A diff tool that provides line and token level colorization.
Based on the Patience Diff algorithm described by Bram Cohen and then expanded upon by James Coglan in two blogs posts (algorithm and implementation).
❯ pratdiff --help
Diff files with token level colorization
Usage:
pratdiff [OPTIONS] <OLD_FILE> <NEW_FILE>
Diff two files or directory trees.
<diff tool> | pratdiff [OPTIONS]
Rediff an existing diff, adding pratdiff goodness.
Examples:
git diff | pratdiff
diff -u old.txt new.txt | pratdiff --cluster
Arguments:
[OLD_FILE] Path to old file, directory tree, or `-` for stdin
[NEW_FILE] Path to new file, directory tree, or `-` for stdin
Options:
-c, --context <NUM>
Display NUM lines of unchanged context before and after changes [default: 3]
-v, --verbose-paths
Print full paths instead of stripping a common prefix
--color <COLOR>
[default: auto] [possible values: auto, always, never]
--cluster
Group diffs into clusters by change signature
--ignore-whitespace <IGNORE_WHITESPACE>
How to treat whitespace while diffing [default: length-changes] [possible values: length-changes, all, no]
--completions <SHELL>
The shell to generate the completions for [possible values: bash, elvish, fish, nushell, powershell, zsh]
-h, --help
Print help
-V, --version
Print version
Use cargo install pratdiff. You probably want to get cargo from
rustup or
brew.
The --completions flag takes a shell and outputs a completion script.

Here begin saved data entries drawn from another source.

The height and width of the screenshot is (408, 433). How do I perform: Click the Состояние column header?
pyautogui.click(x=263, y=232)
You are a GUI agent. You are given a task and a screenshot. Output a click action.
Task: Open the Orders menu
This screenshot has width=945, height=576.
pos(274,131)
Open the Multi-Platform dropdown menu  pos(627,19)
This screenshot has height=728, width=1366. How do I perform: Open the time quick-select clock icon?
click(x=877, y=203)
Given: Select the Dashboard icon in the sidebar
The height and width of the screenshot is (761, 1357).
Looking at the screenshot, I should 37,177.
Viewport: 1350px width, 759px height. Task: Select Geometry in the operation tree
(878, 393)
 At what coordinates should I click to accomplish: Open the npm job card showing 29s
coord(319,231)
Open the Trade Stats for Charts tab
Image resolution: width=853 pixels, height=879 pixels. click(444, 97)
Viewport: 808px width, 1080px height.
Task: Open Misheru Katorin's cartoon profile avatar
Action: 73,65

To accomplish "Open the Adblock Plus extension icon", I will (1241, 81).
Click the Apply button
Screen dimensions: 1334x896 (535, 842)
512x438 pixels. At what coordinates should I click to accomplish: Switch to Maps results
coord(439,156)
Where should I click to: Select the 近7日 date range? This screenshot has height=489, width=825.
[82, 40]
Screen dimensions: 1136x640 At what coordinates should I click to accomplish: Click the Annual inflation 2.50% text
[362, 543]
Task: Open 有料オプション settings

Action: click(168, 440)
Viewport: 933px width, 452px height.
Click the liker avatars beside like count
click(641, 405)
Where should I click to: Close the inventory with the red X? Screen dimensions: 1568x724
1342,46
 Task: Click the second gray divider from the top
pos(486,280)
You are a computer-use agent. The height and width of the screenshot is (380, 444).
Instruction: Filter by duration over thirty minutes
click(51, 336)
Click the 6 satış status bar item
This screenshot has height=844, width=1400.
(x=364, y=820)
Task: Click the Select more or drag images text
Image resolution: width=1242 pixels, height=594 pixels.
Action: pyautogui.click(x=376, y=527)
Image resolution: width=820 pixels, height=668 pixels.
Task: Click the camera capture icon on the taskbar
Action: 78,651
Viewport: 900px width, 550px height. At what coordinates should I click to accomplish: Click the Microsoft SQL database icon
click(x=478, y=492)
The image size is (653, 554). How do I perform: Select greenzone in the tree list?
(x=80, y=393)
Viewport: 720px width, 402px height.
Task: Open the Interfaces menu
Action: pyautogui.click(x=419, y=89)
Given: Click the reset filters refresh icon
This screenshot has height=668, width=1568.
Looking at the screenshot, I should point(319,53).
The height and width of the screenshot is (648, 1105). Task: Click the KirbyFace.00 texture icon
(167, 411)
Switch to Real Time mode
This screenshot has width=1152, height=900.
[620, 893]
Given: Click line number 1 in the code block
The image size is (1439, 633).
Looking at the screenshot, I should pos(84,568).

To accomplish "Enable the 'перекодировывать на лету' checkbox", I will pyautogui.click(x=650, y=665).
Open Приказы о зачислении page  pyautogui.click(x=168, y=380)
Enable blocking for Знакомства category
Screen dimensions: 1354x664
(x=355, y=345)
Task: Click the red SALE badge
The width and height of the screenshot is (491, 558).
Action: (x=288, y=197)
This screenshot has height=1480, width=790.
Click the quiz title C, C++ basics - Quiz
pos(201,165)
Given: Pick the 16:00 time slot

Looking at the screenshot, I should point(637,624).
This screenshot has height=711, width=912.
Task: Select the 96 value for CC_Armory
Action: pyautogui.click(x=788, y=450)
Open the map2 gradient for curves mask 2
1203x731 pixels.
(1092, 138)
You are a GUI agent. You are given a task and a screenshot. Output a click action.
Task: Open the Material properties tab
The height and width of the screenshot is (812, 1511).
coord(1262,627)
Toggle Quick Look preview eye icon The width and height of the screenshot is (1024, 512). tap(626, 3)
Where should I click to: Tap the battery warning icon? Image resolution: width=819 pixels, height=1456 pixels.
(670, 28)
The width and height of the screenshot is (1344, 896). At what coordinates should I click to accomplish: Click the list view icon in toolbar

eval "$(pratdiff --completions=bash)"pratdiff --completions=fish | sourceCause I wanted a learning project and this seemed like a reasonable one.
I wanted to insert an "r" into patdiff, and I kind of like "prat" as an oddly
out of date insult.
The way that token level diffing uses the same algorithm as the line level diffing is pretty cool in my mind. I didn't think going into it that I would structure it that way and it all kinda just fell out.
Also, I learned that the tiny extension on patience diff I made to use non-unique lines if unique ones fail is a known algorithm called "histogram diff".